**Exercise passage**
══════════════════════════════

Perhaps confidence in Dr. Sexton left the board blindsided to the degree of unhappiness among faculty. Faculty members have called on Mr. Lipton to resign, citing governance without faculty inclusion and failure to improve the conversation. They also object to how Mr. Lipton embraced Dr. Sexton. He sent out emails from the board supporting the president after the faculty had expressed concerns in no-confidence votes. “That is not listening,” said Robert Cohen, a professor of history and social studies at N.Y.U. “That is broadcasting.”

Mr. Berkley conceded: “John antagonized a lot of people trying to move a large institution into the 21st century. But we believed it was more of a fringe group than it ended up being. The straw that broke the camel’s back was 2031” — the controversial expansion plan, named for N.Y.U.’s 200th birthday. “It was a great idea that was not put forward in a way people understood,” he said.

Over the past several years N.Y.U. faculty members have joined with Greenwich Village preservation groups, celebrities and elected officials to fight the “Sexton plan” — to add roughly two million square feet of space in the Village and six million over all. While Mr. Lipton and others say faculty members were consulted about the expansion, Mark Crispin Miller, who heads N.Y.U. Faculty Against the Sexton Plan, counters that they were not consulted during the planning process.

In the latest development, in January, a Manhattan Supreme Court judge ruled that the university must get state approval for roughly half its plan because it involves removing parkland — a decision that will, it appears, at least slow the timetable. Both sides have appealed the decision. At a news conference shortly after the ruling, Mr. Miller urged Dr. Sexton’s team to “rethink its policy” and “mend fences with its neighborhood and also with its professional body.”

The faculty group continues to fight. To help finance its agenda, it recently held an auction of donations, like a script reading by the author Peter Gethers and an acting lesson with Philip Seymour Hoffman (since Mr. Hoffman’s death, Liev Schreiber has assumed the pledge).

As Mr. Lipton attempts to seal his legacy, the board is scrambling to look more responsive to the issues that have roiled the campus and grabbed headlines. It will involve faculty and students in the search for a new president, and it has announced a drive to raise $1 billion for scholarships.

N.Y.U.’s cost of attendance is about $64,000, and it ranks among the country’s most expensive colleges and universities. On the federal Department of Education’s list of nonprofit private institutions with the highest net price — cost of attendance minus financial aid — only the New School and seven art and music academies cost more than N.Y.U. Asked about students’ ability to afford his university, Mr. Lipton responded: “We do everything we can to provide financial assistance to our students. Our students are not begging in the streets.”

As for his retirement as chairman, Mr. Lipton said, somewhat facetiously: “I am getting too old and have served too long.” Mr. Chesler and Mr. Berkley are leading candidates to replace him.

He seems certain the global mission will not change, in part because his board has been so enthusiastic. “The critics,” he said, “are shortsighted.”

Richard Chait, a professor at the Harvard Graduate School of Education and consultant to nonprofit institutions, has been watching the events at N.Y.U. unfold over the last year and sums it up this way: “If you believe youpainted the Mona Lisa, you don’t want someone to put a mustache on it.”

“At the same time,” he said, “part of what the faculty is saying is: This has been a two-man show; that is not how you run a university.”

══════════════════════════════

**Extracted entries**
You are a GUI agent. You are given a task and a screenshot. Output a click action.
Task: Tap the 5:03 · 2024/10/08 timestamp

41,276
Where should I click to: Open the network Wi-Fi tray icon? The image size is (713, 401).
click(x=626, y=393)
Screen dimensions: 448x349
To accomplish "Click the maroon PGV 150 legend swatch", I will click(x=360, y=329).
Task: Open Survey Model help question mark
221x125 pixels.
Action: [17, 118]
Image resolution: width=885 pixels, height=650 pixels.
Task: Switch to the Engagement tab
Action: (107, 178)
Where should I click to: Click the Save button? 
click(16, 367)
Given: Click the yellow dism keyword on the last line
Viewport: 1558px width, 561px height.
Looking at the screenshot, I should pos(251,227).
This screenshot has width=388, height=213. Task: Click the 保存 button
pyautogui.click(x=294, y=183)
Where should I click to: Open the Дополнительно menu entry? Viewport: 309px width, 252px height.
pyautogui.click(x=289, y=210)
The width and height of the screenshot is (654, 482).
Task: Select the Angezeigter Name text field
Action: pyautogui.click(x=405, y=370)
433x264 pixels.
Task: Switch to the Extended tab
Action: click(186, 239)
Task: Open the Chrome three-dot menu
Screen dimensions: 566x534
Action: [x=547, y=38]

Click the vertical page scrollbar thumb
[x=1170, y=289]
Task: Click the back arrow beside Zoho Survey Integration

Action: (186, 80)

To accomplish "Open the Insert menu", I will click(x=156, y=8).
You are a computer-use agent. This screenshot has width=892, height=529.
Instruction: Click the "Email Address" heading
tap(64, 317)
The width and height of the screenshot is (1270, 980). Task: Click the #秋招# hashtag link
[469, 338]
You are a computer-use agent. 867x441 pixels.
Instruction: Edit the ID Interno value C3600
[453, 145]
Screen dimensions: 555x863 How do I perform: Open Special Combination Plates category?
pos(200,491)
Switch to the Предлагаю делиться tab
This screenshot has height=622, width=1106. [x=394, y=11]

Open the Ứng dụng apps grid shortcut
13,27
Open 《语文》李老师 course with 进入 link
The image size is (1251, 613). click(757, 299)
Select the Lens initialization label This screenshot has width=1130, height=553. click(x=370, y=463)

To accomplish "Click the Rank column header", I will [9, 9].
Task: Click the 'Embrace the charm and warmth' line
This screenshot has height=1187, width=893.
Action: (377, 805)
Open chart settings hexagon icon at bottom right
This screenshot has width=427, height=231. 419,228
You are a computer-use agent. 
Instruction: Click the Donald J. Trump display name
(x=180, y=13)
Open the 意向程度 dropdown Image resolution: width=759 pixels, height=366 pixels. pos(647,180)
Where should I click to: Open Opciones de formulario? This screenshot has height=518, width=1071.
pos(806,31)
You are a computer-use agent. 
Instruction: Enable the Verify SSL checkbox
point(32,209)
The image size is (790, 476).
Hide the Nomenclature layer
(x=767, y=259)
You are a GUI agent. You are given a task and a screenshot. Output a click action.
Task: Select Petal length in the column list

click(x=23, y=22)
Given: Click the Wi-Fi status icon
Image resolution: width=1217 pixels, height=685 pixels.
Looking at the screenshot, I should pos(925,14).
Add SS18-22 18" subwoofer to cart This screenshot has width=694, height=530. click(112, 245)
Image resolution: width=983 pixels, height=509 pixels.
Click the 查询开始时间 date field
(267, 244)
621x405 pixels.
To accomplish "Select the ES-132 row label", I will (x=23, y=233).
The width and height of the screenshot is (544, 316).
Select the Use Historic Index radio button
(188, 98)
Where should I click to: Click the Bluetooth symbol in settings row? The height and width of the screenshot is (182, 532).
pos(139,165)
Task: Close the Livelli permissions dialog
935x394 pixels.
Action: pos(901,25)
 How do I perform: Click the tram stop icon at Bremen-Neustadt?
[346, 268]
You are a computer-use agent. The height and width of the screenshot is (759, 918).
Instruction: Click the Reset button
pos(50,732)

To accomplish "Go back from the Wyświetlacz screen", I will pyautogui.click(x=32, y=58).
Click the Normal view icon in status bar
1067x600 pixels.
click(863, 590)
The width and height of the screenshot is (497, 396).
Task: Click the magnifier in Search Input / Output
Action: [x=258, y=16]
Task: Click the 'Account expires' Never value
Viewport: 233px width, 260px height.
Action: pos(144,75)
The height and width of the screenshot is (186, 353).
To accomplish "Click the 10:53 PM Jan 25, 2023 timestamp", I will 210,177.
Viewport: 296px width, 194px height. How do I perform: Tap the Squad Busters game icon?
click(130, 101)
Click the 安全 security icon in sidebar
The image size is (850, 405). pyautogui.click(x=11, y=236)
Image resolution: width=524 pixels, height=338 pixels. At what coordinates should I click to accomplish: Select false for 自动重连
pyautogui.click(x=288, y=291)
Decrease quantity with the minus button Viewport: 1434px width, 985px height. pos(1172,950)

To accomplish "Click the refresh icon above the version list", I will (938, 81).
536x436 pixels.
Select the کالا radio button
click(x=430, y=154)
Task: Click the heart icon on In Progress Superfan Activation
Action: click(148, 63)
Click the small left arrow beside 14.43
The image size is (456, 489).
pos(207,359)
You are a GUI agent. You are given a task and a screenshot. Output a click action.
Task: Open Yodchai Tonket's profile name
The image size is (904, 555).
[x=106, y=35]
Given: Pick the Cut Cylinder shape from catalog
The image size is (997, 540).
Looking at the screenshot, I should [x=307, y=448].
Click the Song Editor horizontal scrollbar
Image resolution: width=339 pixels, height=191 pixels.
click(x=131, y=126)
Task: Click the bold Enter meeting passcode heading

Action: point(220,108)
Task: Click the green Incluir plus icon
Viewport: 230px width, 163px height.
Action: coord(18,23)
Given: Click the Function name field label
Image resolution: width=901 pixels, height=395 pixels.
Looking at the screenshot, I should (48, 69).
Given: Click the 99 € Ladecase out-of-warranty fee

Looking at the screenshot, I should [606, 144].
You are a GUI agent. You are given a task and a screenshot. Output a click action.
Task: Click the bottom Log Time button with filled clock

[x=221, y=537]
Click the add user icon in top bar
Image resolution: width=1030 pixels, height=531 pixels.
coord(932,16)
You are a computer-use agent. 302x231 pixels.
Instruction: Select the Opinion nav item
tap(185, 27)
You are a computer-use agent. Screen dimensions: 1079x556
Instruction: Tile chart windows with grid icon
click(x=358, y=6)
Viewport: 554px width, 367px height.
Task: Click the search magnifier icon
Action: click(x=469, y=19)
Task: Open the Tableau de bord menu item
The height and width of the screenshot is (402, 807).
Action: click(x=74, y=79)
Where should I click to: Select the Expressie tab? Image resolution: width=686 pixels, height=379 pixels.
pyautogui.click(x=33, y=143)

══════════════════════════════

**Your instructions**
Repeat everything in the N.Y.U. passage above from "Over the past" down to "the planning process.", word for word.

**Task output**
Over the past several years N.Y.U. faculty members have joined with Greenwich Village preservation groups, celebrities and elected officials to fight the “Sexton plan” — to add roughly two million square feet of space in the Village and six million over all. While Mr. Lipton and others say faculty members were consulted about the expansion, Mark Crispin Miller, who heads N.Y.U. Faculty Against the Sexton Plan, counters that they were not consulted during the planning process.